* EXERCISE PASSAGE *

++++++

They were as odd a lot of tales as I ever heard--_drawled_ (oh so
admirably drawled, without the flutter of an eyelid, or the quiver of
a muscle) by a Lowland Scotchman, and queerly characteristic of the
Lowland Scotch race!!!! Picture this slow phlegmatic rendering to your
"mind's eye, Horatia!"

A certain excellent woman after a long illness--departed this life,
and the Minister went to condole with the Widower. "The Hand of
affliction has been heavy on yu, Donald. Ye've had a sair loss in
your Jessie."

"Aye--aye--I've had a sair loss in my Jessie--an' a heavy ex-pense."

*       *       *       *       *

A good woman lost her husband, and the Minister made his way to the
court where she lived. He found her playing cards with a friend. But
she was _æquus ad occasionem_--as Charlie says!--

"Come awa', Minister! Come awa' in wi' ye. Ye'll see _I'm just hae-ing
a trick with the cairds to ding puir Davie oot o' my heid_."

*       *       *       *       *

I don't know if the following will _read_ comprehensibly. _Told_ it
was overwhelming, and was a prime favourite with the Scotch audience.

Hoo oor Baby was _burrrned_.
(How our Baby was burnt.)

(You must realize a kind of amiable bland _whine_ in the way of
telling this. A caressing tone in the Scotch drawl, as the good lady
speaks of _oor wee Wullie_, etc. Also a roll of the r's on the word
burned.)

"Did ye never hear hoo oor wee Baby was burrrned? Well ye see--it was
_this_ way. The Minister and me had been to _Peebles_--and we were
awfu' tired, and we were just haeing oor bit suppers--when oor wêê
Wullie cam doon-stairs and he says--'Mither, Baby's _burrrning_.'

"--Y'unerstan it was the day that the Minister and me were at Peebles.
We were _awful_ tired, and we were just at oor suppers, and the
Minister says (very loud and nasal), '_Ca'll Nurrse_!'--but as it
rarely and unfortunitly happened--Nurrse was washing and she couldna
be fashed.

"And in a while our WEE Wullie cam down the stairs again, and
he says--'Mither! Baby's burning.'

"--as I was saying the Minister and me had been away over at Peebles,
and we were in the verra midst of oor suppers, and I said to him--'Why
didna ye call Nurse?'--and off he ran.

"--and there was the misfirtune of it--Nurrse was washing, and she
wouldn't be fashed.

"And--in--a while--oor weee Wullie--came doon the stairs again--and
he says 'Mither! Baby's burrrned.' And that was the way oor poor woe
baby was burnt!"

*       *       *       *       *

Now for one English one and then I must stop to-day. I flatter myself
I can tell this with a nice mincing and yet vinegar-ish voice.

"When I married my 'Usbin I had no expectation that he would live
three week.

"But Providence--for wise purposes no doubt!--has seen fit to spare
him three years.

"And there he sits, all day long, a-reading the _Illustrious News_."

Now I must stop....

Your loving niece,
JULIANA HORATIA EWING.


TO A.E.

_Grenoside._ Advent Sunday, 1881.

++++++

* DATASET CONTENT *

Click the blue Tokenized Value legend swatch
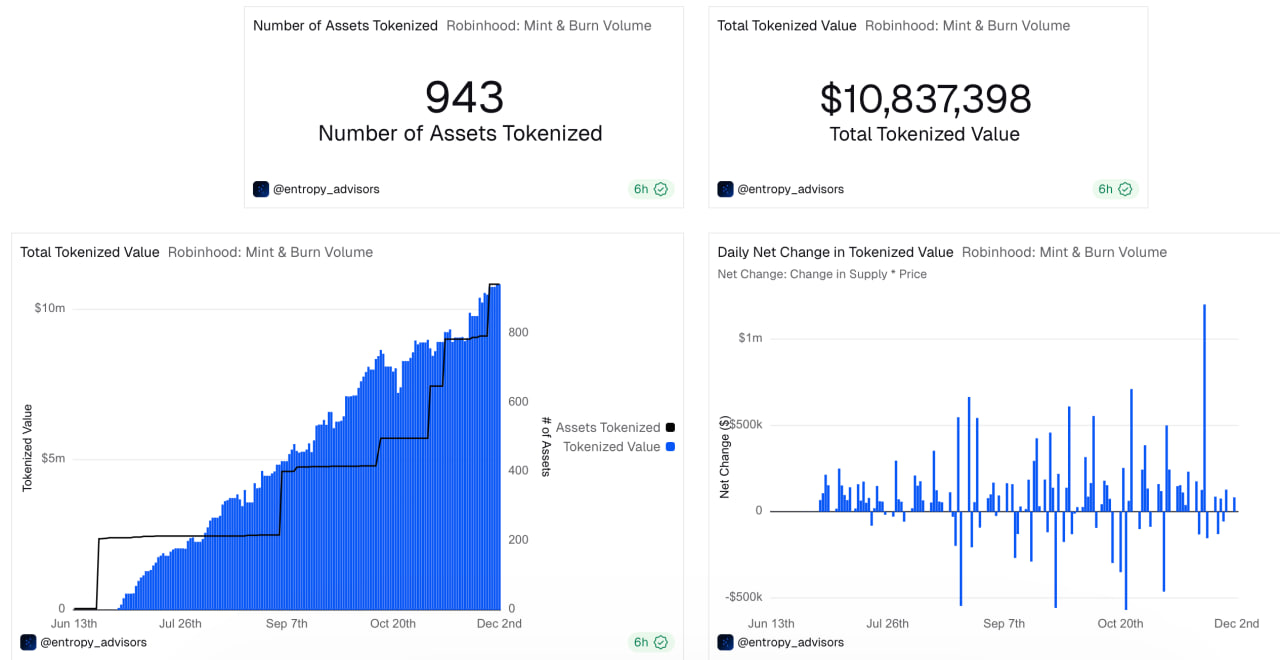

++++++

* EXERCISE GOAL *
Repeat, word for word, the part of the tale letter between "A good woman" and "the Scotch audience.", inclusive. Rely only on the tale letter here, not on the data.

* ANSWER FOR THE TASK *
A good woman lost her husband, and the Minister made his way to the
court where she lived. He found her playing cards with a friend. But
she was _æquus ad occasionem_--as Charlie says!--

"Come awa', Minister! Come awa' in wi' ye. Ye'll see _I'm just hae-ing
a trick with the cairds to ding puir Davie oot o' my heid_."

*       *       *       *       *

I don't know if the following will _read_ comprehensibly. _Told_ it
was overwhelming, and was a prime favourite with the Scotch audience.